Problem to solve
Return, from the listing that follows, each line containing the word "using".

Excerpted data

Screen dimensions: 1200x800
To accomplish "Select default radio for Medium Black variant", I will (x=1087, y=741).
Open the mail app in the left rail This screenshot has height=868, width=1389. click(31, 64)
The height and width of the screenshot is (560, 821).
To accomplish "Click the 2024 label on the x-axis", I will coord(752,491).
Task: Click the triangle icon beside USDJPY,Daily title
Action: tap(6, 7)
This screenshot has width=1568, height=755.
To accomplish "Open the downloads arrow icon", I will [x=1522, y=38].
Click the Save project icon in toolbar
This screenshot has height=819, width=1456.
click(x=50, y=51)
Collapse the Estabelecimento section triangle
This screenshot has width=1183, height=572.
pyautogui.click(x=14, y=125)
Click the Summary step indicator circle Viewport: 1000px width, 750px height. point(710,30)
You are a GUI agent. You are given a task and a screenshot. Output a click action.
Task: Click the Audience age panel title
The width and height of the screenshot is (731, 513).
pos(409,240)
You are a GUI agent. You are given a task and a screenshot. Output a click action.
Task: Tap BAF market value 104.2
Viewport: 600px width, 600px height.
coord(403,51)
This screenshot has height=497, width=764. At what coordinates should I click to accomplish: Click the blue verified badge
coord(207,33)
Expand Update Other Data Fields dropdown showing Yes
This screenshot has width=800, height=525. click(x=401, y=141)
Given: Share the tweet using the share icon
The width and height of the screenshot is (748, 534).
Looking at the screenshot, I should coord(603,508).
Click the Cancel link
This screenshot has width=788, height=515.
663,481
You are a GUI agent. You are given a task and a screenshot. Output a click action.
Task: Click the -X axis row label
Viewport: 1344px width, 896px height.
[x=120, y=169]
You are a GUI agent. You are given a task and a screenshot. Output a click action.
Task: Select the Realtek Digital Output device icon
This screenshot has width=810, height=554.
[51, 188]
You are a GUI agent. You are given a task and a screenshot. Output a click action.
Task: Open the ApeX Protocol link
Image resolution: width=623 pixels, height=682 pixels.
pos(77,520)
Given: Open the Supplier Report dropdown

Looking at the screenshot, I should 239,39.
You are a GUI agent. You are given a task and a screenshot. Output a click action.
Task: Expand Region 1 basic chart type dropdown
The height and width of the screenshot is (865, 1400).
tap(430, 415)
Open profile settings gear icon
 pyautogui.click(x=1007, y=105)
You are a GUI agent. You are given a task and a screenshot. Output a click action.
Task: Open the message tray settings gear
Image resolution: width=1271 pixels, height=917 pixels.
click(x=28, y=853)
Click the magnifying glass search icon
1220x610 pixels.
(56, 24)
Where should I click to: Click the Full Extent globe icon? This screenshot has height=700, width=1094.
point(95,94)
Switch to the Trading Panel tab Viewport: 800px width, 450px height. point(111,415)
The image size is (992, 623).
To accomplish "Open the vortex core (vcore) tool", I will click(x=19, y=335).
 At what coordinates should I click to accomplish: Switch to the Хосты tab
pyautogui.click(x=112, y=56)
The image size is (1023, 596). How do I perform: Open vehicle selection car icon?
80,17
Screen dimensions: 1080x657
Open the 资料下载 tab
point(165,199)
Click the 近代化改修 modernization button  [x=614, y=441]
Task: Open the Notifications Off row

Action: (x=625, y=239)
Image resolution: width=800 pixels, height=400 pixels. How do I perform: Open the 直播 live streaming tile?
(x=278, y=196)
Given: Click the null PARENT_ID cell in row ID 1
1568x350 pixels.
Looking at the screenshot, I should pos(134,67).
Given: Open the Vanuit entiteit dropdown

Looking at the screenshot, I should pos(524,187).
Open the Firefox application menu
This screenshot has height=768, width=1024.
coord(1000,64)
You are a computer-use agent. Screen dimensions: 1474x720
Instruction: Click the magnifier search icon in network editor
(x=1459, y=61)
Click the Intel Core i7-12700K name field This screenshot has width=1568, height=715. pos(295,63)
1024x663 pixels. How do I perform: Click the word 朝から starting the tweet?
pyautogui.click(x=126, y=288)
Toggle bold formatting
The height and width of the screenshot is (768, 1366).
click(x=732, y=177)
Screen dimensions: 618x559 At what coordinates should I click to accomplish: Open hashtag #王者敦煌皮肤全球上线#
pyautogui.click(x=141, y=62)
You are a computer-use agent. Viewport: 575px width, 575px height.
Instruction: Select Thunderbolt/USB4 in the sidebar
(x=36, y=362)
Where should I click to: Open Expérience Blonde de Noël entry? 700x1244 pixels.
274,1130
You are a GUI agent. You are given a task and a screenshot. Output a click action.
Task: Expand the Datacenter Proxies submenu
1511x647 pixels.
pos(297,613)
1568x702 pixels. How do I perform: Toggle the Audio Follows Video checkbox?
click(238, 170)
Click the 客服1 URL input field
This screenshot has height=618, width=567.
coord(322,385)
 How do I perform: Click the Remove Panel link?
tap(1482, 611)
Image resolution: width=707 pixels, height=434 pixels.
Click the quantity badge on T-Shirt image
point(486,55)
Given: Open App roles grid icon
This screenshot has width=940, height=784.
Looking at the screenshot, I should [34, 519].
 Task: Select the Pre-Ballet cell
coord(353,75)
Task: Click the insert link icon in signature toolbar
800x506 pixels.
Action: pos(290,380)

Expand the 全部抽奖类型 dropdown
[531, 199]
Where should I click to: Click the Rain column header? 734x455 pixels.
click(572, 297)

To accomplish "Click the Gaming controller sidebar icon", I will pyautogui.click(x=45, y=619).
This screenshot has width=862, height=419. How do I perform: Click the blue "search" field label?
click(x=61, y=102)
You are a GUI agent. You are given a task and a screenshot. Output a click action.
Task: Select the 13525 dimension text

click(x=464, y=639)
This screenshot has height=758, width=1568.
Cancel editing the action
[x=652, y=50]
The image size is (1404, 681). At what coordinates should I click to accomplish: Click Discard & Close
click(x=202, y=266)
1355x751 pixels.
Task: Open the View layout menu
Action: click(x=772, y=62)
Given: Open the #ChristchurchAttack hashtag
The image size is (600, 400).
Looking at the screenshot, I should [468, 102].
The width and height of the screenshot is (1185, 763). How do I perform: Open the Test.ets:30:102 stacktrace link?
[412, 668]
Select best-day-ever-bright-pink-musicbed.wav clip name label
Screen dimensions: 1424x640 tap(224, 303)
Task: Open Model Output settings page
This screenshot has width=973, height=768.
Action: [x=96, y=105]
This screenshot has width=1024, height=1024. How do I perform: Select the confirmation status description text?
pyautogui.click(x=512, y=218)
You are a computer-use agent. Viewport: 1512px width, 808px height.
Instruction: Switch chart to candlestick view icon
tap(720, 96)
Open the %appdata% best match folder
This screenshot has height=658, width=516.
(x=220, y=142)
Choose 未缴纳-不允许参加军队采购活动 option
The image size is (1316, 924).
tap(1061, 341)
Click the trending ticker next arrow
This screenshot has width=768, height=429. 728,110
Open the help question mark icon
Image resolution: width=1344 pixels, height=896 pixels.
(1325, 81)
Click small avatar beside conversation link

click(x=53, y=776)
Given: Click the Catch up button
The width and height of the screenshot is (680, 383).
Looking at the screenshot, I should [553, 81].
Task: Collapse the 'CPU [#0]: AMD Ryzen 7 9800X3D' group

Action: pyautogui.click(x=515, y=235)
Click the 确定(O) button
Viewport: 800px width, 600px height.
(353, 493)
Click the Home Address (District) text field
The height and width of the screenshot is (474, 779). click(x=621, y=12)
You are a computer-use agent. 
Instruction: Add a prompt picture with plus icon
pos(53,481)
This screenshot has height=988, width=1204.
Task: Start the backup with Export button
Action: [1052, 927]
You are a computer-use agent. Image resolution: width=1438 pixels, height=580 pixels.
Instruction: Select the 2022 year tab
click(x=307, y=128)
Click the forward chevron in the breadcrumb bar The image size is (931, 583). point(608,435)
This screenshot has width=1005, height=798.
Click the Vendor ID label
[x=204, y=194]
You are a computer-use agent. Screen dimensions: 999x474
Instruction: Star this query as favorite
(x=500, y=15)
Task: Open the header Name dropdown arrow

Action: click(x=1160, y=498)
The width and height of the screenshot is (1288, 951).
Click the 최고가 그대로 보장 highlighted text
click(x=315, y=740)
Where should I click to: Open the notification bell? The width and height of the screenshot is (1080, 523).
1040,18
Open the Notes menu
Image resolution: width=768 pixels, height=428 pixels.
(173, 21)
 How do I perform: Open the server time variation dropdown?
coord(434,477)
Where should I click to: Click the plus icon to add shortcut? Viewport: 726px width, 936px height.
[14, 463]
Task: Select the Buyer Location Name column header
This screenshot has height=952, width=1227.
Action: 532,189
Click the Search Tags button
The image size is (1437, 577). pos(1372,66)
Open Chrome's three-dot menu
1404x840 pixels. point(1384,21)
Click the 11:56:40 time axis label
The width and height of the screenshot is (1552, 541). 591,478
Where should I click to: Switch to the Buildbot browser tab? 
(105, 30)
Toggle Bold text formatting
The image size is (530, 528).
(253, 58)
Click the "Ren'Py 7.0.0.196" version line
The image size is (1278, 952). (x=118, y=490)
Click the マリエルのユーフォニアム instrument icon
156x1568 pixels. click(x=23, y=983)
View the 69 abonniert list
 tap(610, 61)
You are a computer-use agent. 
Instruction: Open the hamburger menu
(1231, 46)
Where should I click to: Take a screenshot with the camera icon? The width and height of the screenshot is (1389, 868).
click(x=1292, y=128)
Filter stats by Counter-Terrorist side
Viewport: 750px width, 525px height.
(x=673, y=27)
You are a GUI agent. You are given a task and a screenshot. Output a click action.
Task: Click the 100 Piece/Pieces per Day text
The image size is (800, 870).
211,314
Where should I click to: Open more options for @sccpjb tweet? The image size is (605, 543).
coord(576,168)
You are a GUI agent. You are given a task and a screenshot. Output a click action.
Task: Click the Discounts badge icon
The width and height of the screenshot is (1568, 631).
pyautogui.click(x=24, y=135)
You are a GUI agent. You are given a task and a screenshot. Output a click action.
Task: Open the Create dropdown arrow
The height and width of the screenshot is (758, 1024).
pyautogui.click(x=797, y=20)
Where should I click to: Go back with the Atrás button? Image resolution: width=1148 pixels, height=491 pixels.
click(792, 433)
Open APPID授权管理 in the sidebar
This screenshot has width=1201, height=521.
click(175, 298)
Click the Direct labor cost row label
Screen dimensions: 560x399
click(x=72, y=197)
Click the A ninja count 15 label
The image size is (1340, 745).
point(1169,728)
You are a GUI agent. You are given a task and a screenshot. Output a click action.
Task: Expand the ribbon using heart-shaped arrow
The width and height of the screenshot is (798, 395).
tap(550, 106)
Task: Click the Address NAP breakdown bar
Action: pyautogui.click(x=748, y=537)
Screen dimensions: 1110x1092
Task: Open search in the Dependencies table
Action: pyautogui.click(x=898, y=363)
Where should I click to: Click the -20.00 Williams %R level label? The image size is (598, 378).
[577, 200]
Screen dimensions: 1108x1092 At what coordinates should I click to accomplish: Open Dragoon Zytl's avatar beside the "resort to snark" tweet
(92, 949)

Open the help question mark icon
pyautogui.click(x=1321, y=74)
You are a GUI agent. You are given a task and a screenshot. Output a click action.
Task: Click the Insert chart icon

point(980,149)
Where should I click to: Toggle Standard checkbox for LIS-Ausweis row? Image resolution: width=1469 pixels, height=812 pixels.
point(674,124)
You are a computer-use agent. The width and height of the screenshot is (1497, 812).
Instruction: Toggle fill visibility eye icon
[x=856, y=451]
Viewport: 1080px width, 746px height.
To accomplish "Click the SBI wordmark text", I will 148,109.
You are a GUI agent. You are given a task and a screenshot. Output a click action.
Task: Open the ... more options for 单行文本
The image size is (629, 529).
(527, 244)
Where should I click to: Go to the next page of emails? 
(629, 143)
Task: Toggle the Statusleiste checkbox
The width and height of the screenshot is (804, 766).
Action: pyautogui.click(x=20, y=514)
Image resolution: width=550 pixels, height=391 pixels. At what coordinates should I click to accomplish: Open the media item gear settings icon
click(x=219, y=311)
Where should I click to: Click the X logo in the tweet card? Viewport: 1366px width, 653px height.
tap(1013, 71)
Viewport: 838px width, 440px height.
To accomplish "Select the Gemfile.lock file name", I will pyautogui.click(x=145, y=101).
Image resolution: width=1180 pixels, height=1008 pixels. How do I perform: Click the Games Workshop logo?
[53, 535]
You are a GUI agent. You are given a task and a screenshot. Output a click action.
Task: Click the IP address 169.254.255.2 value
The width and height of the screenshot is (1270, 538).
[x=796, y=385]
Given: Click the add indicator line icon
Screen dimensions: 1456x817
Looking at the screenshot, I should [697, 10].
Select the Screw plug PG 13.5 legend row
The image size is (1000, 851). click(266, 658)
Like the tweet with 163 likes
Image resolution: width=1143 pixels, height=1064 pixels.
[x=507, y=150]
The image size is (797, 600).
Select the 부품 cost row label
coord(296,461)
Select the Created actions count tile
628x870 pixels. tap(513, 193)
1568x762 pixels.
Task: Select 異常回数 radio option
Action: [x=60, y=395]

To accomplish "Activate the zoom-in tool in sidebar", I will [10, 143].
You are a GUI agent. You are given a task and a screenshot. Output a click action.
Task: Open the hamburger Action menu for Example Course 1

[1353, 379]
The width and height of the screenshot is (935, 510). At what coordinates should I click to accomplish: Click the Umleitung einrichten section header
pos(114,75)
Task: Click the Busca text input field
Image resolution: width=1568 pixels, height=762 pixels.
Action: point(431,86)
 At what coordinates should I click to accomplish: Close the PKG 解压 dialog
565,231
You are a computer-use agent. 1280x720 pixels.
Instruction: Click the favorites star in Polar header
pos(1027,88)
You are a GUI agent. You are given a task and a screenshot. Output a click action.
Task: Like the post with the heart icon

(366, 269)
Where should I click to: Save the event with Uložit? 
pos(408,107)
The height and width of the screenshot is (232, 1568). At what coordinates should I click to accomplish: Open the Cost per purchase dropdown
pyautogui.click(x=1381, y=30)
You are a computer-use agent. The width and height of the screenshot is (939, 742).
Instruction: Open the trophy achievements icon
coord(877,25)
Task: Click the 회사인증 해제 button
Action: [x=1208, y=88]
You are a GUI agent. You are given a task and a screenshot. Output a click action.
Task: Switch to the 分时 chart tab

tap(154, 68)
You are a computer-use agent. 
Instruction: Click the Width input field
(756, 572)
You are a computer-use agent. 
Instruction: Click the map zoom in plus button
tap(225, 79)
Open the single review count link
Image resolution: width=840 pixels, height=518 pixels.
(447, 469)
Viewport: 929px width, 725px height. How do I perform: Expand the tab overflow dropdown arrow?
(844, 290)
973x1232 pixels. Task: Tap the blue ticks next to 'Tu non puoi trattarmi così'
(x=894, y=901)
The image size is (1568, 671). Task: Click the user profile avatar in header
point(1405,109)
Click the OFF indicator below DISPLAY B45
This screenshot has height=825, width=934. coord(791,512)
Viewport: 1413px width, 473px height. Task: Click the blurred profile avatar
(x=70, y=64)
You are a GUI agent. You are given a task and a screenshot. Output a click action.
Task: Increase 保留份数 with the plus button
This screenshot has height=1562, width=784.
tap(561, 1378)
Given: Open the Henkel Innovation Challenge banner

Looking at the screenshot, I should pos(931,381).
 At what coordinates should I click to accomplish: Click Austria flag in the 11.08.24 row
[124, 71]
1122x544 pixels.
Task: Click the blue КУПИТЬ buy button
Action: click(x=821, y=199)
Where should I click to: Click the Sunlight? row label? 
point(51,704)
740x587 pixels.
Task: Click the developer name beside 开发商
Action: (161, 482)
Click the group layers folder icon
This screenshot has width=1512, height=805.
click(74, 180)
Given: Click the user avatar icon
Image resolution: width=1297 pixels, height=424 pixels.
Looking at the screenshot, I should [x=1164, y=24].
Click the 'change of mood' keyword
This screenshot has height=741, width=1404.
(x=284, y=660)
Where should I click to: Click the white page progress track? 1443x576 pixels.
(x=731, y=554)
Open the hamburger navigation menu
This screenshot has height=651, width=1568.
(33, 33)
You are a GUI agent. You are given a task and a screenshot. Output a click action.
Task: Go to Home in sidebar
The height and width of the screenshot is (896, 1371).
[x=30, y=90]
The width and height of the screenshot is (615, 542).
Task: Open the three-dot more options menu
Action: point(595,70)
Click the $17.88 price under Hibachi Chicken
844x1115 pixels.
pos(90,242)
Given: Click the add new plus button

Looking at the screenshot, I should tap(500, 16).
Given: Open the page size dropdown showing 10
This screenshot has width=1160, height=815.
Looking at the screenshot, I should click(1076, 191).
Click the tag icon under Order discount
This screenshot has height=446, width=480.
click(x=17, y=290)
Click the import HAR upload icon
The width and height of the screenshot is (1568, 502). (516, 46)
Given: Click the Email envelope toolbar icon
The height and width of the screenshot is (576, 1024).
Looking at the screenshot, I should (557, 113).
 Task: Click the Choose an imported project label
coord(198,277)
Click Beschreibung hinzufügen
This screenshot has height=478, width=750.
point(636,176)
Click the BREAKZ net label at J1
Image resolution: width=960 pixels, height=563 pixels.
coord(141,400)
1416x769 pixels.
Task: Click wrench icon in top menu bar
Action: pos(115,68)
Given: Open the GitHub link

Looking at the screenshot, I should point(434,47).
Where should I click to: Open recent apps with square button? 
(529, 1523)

Exercise answer
Given: Share the tweet using the share icon
Task: Expand the ribbon using heart-shaped arrow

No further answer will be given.